Bei meinen ersten Radtouren sind mir auch einige Erinnerungstafeln aufgefallen zu denen ich ein bisschen mehr recherchiert habe. Es sind genauer gesagt drei Erinnerungstafeln - zu einer von diesen Tafeln gibt es in diesem Beitrag einige Hintergrundinfos. Zu den anderen beide folgen in den kommenden Wochen weitere Infos.
Diese erste Tafel erinnert an ein Ereignis vom 03. August 1973. Sie befindet sich im Spicher Wald und zwar relativ nahe am Mauspfad, den man bei der Ausfahrt zum Spicher Waldstadion überqueren muss. Geht man durch ein kleines, unscheinbares Tor gelangt man auf einen Waldweg. Ca. 200m an der nächsten Weggabelung steht dieser Gedenkstein mit Gedenktafel:
So eine Info ist auch nach fast 50 Jahren immer noch schockierend. Sieben Todesopfer bei einem Verkehrsunfall - da möchte man schon genauer wissen, was da passiert wird.

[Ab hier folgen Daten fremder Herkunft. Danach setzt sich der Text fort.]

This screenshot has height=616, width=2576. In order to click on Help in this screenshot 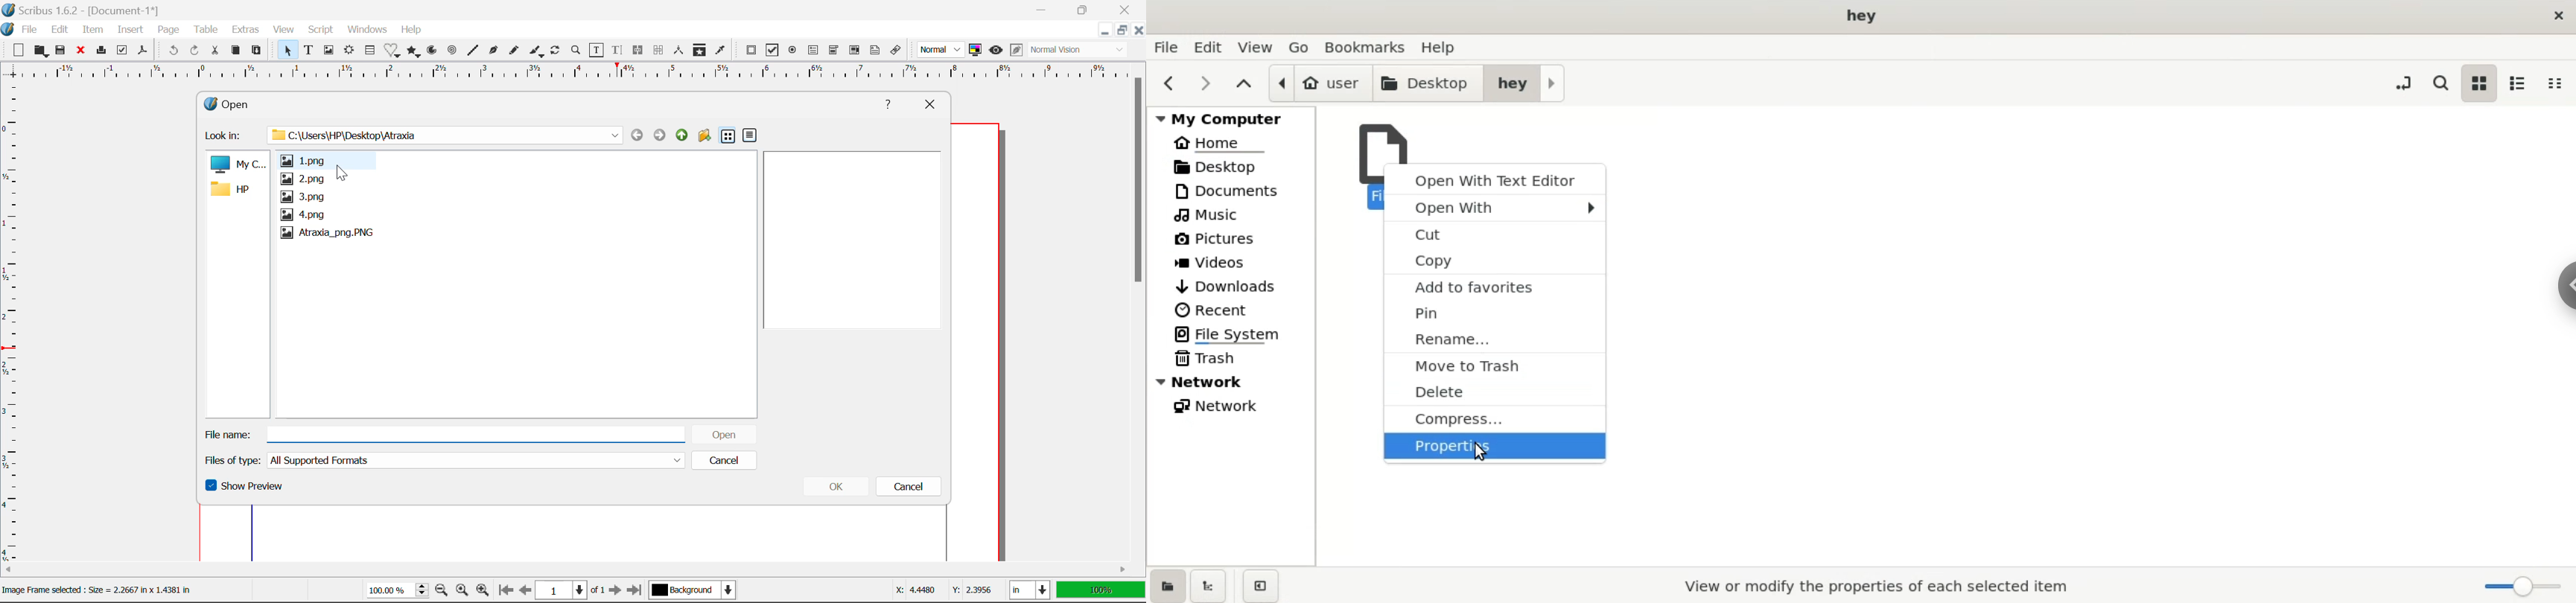, I will do `click(890, 103)`.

Derzeit werden immer mehr Zeitungen digitalisiert und in Archiven bereit gestellt (Zeitpunkt NRW). Leider aus unserer Region noch nicht viel zu den Jahrgängen nach den 1950er Jahren. Aber das hier war ein überregionales Ereignis. In der "Honnefer Volkszeitung" wird am 06. August über das Ereignis berichtet:
Auffällig ist natürlich hier eine Abweichung: Der Artikel berichtet von acht Todesopfern - die Erinnerungstafel zeigt aber "nur" sieben Namen. Ob der Artikel nicht korrekt war oder ob ein Name auf der Erinnerungstafel fehlt, dass konnte ich nicht in Erfahrung bringen.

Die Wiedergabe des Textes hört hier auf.